We had Lily’s first parent-teacher conference a couple weeks ago. Lily really likes school and her teacher, Ms. Mary, and so do we. After discussing her progress, her art, her daily routine, and so on, Ms. Mary asked us if we had any questions. We asked about who she plays with the most and a couple other things. Then one of us, maybe me, asked about whether she has any kind of attitude in the classroom.
Ms. Mary cocked her head slightly; she looked confused. “What do you mean?”
“Bossy”, said Jane. “Yeah,” said Linus.
“And kind of stuck up sometimes, too”, I said.
Ms. Mary put her hand to her chest and recoiled slightly. She began shaking her head slowly as she glanced from us to Lily, who despite still only being in the 10th percentile in height and weight for her age somehow now seemed even smaller and harmless. She smiled innocently gazed down at the table, elbows planted on the table and chin in hands.
“Oh, no”, said Ms. Mary. “Lily’s very respectful in our classroom. I’ve never had any kind of attitude problems with her.”
Which is great. Really, it is great. But that’s not the girl we live with these days. The girl we live with does everything she can to be bigger than life, despite her size. Her natural desire for attention, which is perfectly justifiable on any kid’s part, manifests itself in several ways and one of those ways is her refined sense of snark. She can really bring the snark, especially when coupled with a natural talent and inclination for taunting, which is always such an attractive trait in a child. She is an unabashed bad winner, a predictable front runner, and a cheater as well.

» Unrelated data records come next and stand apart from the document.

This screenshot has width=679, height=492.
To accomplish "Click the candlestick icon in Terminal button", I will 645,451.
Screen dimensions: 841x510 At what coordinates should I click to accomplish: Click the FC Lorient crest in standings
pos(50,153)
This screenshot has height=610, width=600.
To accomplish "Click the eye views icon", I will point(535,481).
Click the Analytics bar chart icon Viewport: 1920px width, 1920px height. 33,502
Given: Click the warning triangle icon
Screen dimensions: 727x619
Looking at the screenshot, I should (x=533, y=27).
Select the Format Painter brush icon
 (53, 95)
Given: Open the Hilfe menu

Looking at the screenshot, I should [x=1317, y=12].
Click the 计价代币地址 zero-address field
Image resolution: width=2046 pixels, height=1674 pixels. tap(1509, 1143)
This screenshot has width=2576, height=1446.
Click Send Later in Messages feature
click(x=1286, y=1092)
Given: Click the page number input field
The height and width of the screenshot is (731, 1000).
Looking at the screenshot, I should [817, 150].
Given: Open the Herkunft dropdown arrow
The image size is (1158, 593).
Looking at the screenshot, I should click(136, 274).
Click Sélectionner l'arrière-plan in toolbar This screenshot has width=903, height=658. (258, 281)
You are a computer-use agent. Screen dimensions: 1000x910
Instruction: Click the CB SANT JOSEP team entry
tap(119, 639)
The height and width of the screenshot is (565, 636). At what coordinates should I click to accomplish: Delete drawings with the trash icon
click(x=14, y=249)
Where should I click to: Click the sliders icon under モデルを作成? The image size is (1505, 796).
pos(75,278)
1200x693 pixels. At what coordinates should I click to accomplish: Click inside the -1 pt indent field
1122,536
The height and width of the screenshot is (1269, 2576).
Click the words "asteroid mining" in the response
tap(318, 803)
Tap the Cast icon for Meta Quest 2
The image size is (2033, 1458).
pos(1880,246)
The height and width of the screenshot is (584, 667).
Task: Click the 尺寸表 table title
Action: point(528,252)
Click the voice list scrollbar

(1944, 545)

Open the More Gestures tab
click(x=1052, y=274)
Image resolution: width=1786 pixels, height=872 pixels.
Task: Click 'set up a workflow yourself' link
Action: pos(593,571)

And that’s fine. She’s five, and she has to compete with a nine year-old brother. And so she does compete…constantly. Who got inside the door first? Lily, that’s who. Who saw that sign over there first? Lily did. “Race you to the car Linus…I win.”
“I WASN’T EVEN RACING YOU, LILY!”
“You can’t just say you’re racing and that you’re the winner!”
Linus can’t overlook this. Or, he can overlook it the first three times in a day. But that only gets him to dinner most days.
At the end of the conference, Linus, Jane and I all made eye contact. It was clear Lily had won over Ms. Mary, who likely thought Lily was perfect, and Linus, Jane and I sassypants-baiters.